Şayet ABD’den Patriot alarak bu yerli ve millî hava savunma sistemlerine sahip
olmasaydık, ileriye dönük zaaflar yaşayacağımız bir gerçekti. Ancak yerli ve
millî hava savunma sistemlerimizin gelişen teknolojik süreçlerin de gözetilerek
en yeni savunma konseptine göre üretilmeleri, bizi bu sahada, ileride adından çok
söz ettirecek bir güç ve kudrete doğru taşımaktadır.
ABD’nin en son yaptığı F-35 ambargosu sadece ambargo değil, göstere göstere
düşmanlıktır. Türkiye’nin bu projeden çıkarılması ilk başta hava hâkimiyetimizde
bir zaaf olarak görülebilir. Çünkü Türkiye F-35’lerin dikey iniş kalkış yapan C
serisini de talep etmiş ve bu talebine bağlı olarak da ürettiği Anadolu savaş
gemisini dikey iniş kalkış yapacak F-35’lere göre yapılandırmıştı. Türkiye F-35
Projesi’nden çıkarılınca, hem bu dikey iniş kalkış yapan uçaklardan, hem de
F-16’ların yerini alacak en modern uçak filolarından mahrum kalmış ve görece
olarak modern savaş uçaklarının savaş imkân ve kabiliyetinden uzak düşmüştür.
Ancak Türkiye’nin ortak olduğu bu projeden çıkarılması kısa vadede bir
handikap gibi görünse de, bendeniz, uzun vadede bu durumun da lehimize
seyredeceğini düşünüyorum. Bir kerre, bu uçakların Türkiye’ye verilmesi ve
kullanımı hâlinde bile birtakım kısıtlara tâbiydik. Meselâ bu uçakların yedek
parçaları ABD’li personelin görev yapacağı depolarda muhafaza edilecek ve bizim
bu parçaların mühendislik sırlarına erişmemiz engellenecekti. Âdeta aldığınız
uçağa mahkûm olarak 50 yıl boyunca hem kendi millî savaş uçağımızı üretmeyecek,
hem de milyarlarca doları ABD’ye aktaracaktık.
Bu amborgonun bize iki faydası oldu: Birincisi, “TFX” adı verilen millî
muharip uçağımızın üretimine hız verdik ve 2030 yılında dünyanın en seçkin
uçaklarından birine malik olmak üzere hayırlı bir yola çıktık. Bu arada
ürettiğimiz Hürkuş eğitim ve savaş uçağından edindiğimiz bilgi ve birikim,
TFX’in mükemmel şekilde ortaya çıkışına da büyük katkı sağlayacaktır.

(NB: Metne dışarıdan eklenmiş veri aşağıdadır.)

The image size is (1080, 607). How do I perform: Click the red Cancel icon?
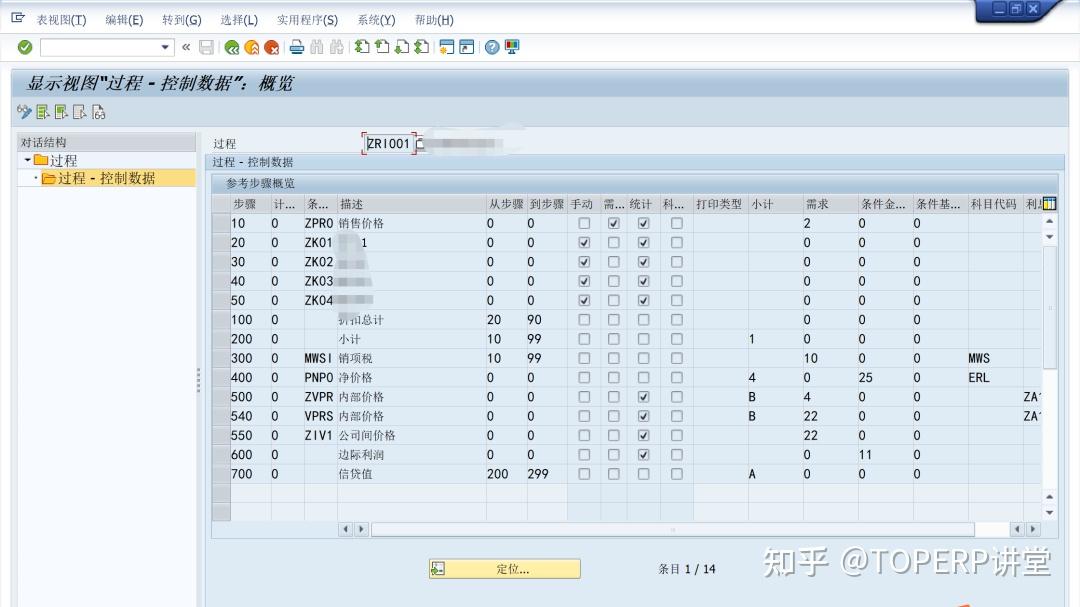(x=272, y=46)
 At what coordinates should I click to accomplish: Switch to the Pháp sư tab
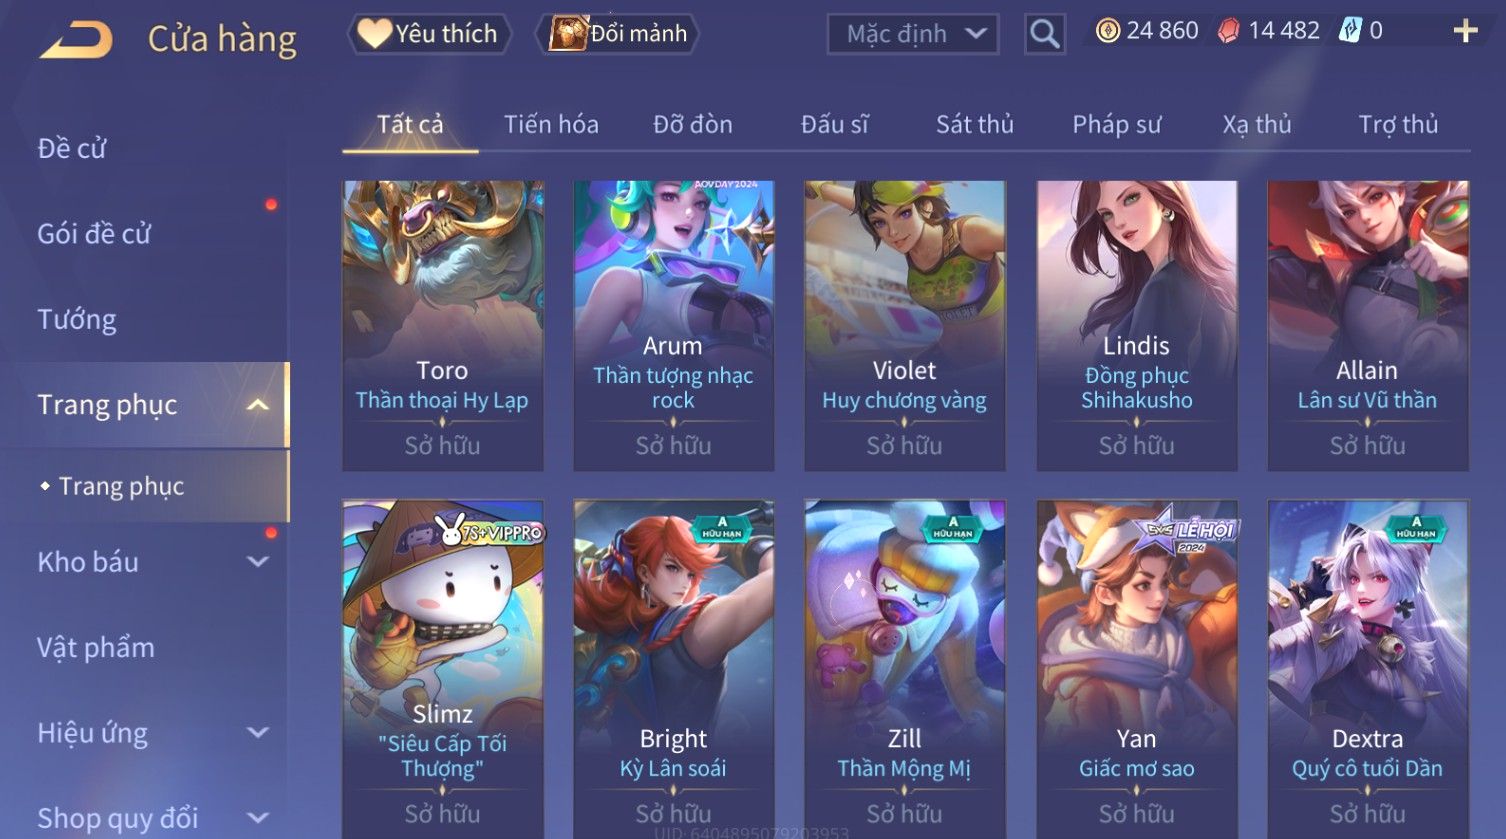1117,124
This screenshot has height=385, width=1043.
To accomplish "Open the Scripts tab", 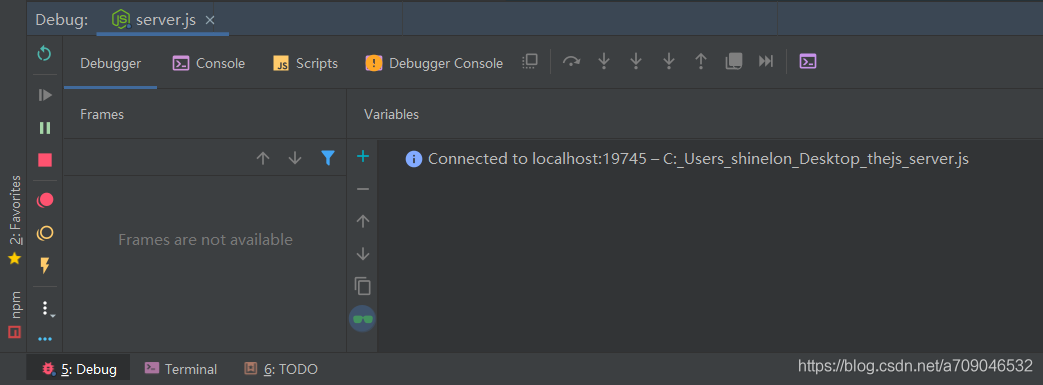I will tap(305, 63).
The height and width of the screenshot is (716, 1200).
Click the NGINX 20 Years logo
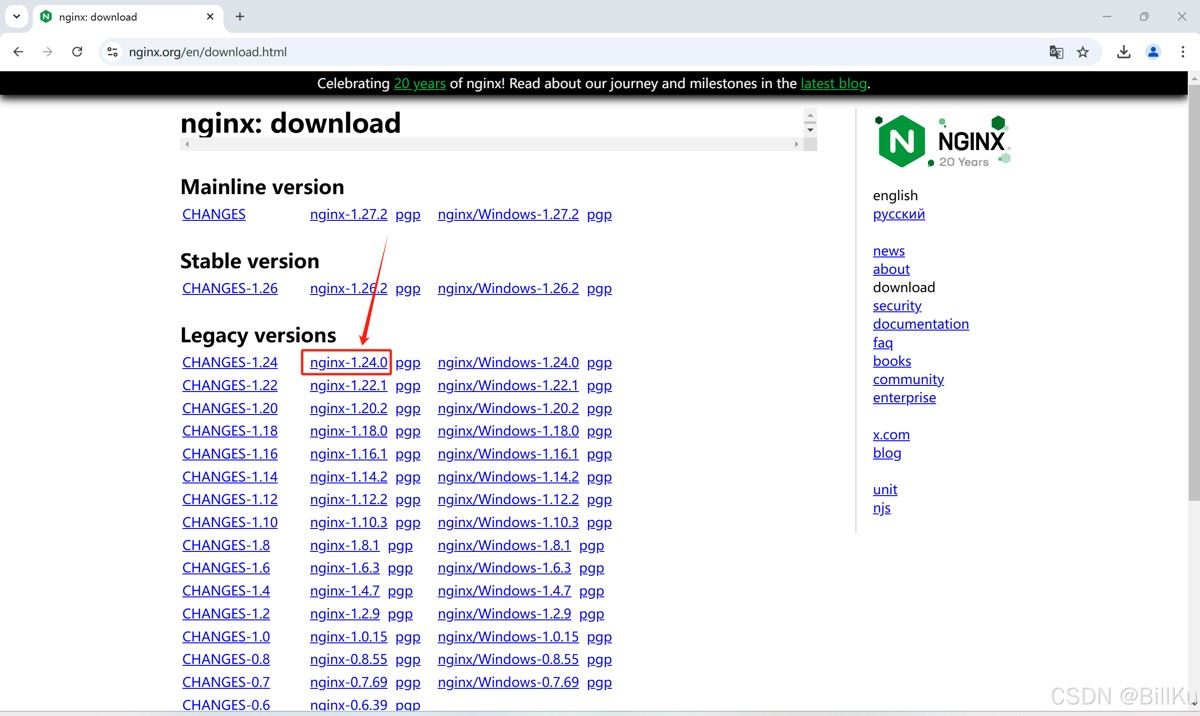tap(943, 141)
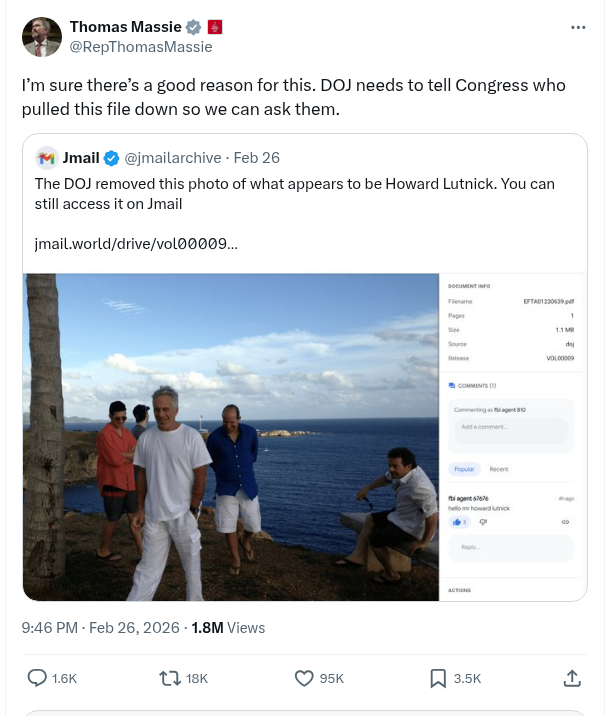
Task: Click the repost icon
Action: 171,678
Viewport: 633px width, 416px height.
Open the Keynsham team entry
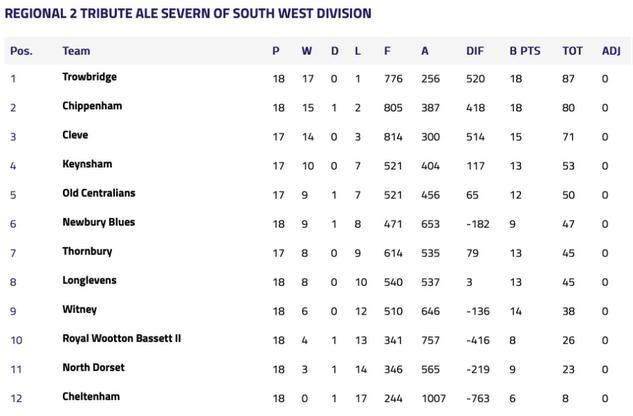(87, 164)
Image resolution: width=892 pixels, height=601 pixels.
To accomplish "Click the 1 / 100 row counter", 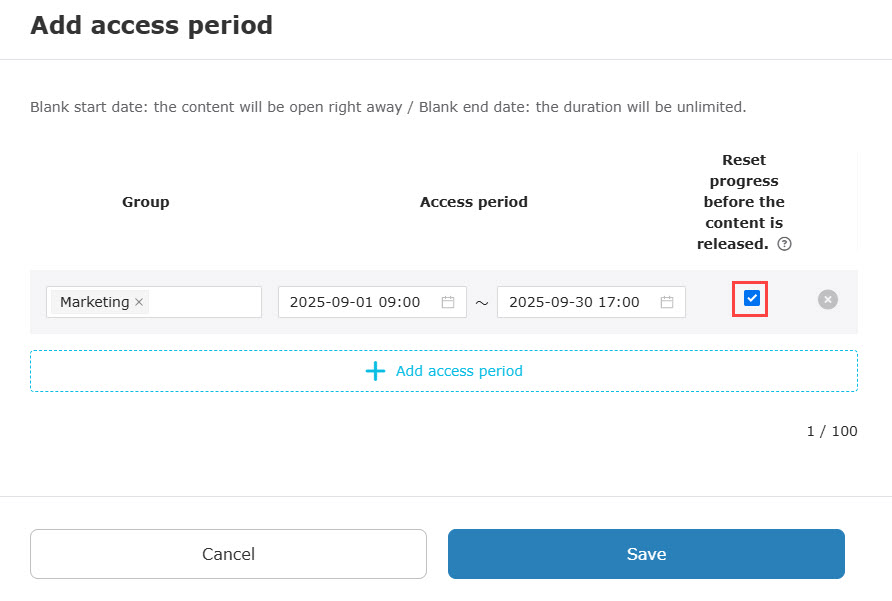I will pyautogui.click(x=832, y=431).
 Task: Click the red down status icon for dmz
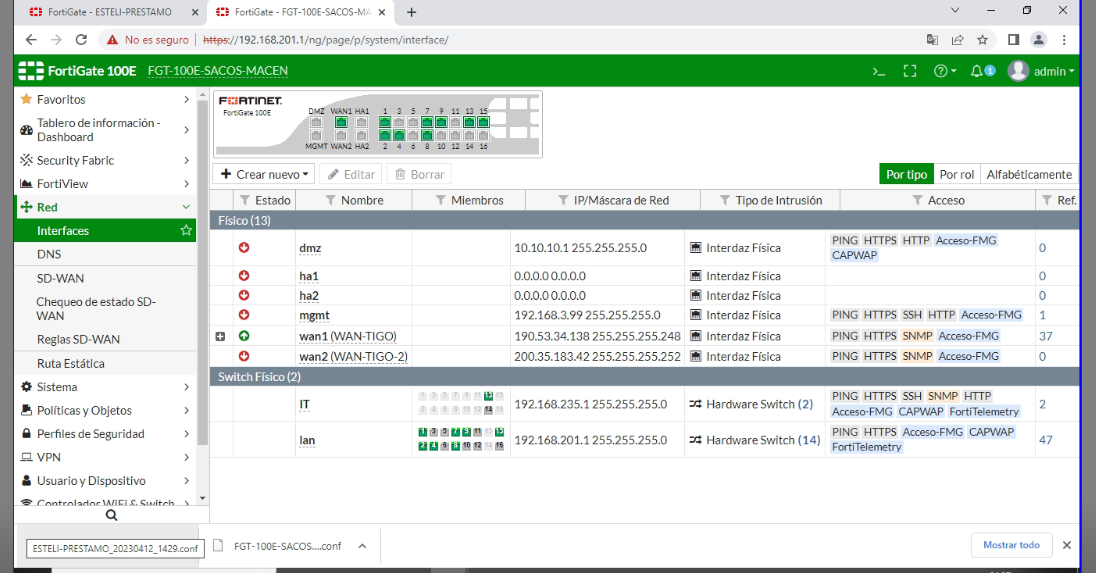tap(244, 248)
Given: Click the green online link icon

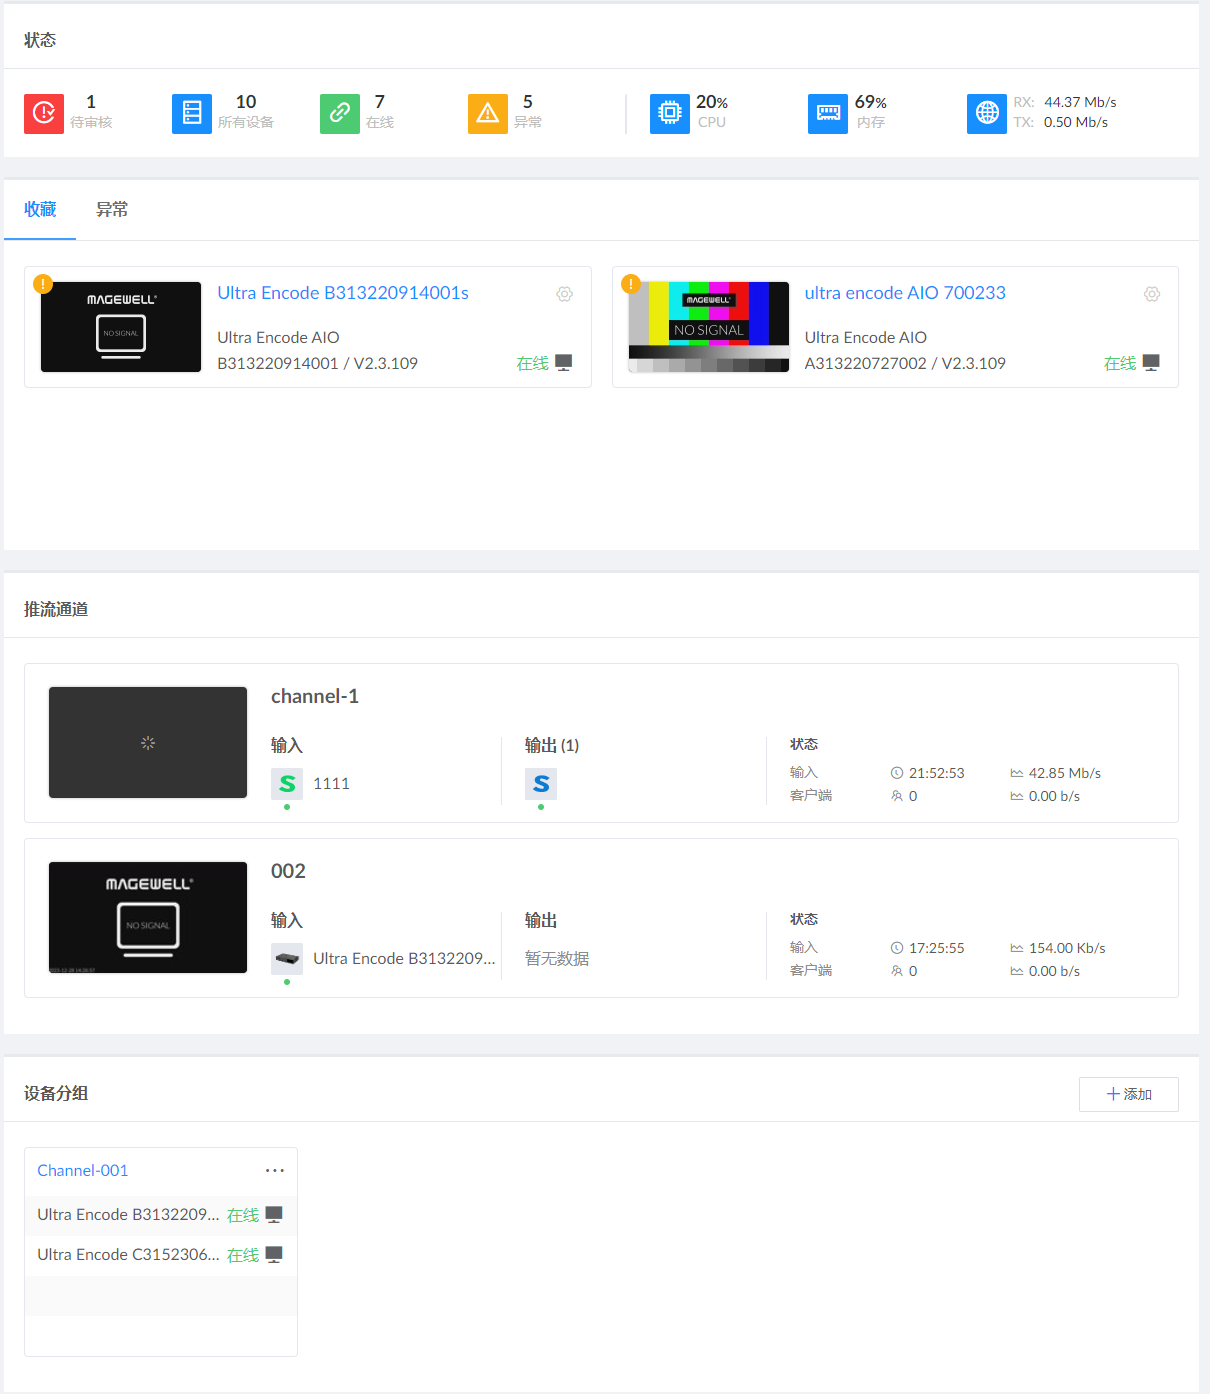Looking at the screenshot, I should 340,113.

Ayrıca TSS, Bayraktar aracılığıyla “MİUS” adı verilen insansız jet savaş uçaklarının
üretim sürecine başladığını duyurmuştur. Şimdilik ses hızı düzeyinde, daha
sonra ses hızını aşan ve her türlü it dalaşını pilotlu uçaklardan daha iyi
yapan yapay zekâlı insansız savaş jetleri devreye girerek havada oyun
değiştirici olacaktır.
İkinci olarak TSS, İHA’larda geldiği teknolojik birikime paralel olarak
Anadolu uçak gemisine konuşlanacak F-35’ler yerine bu gemiyi kendi üreteceği TB-3
SİHA’larıyla donatacağını söylemiştir. Bu amaca yönelik olarak üretilecek
SİHA’lar, kısa zamanda üretim bandına girdiler bile. Böyle bir kısıtın
sonucunda dünyanın ilk SİHA uçak gemisini üretim şerefi de bu aziz millete ait
olmuştur. Kısa zamanda verilen bu refleksin ileride nasıl kazanımlar getireceği
ve lehimize ne kadar etki oluşturacağı hususunun ucu açıktır.
“N’oldu?”
Velhasıl F-35 ambargosu, bizi hem deniz, hem de havada özgün ve büyük bir
güç olmaya doğru itmektedir. Bu sayede ülke içinde kalan milyarlarca dolar,
Türkiye’yi bölgesinde lider yapmakla kalmayacak, kısa zamanda Türk ve İslâm
devletlerinin hâmisi de yapacaktır.
Yazıyı, Aliyev’in Paşinyan için kullandığı meşhur “N’oldu Paşinyan?” repliğini
dönüştürerek bitirelim:
“N’oldu ABD, hani bize ambargo uyguluyor ve yolumuzu kesmeye çalışıyordun?”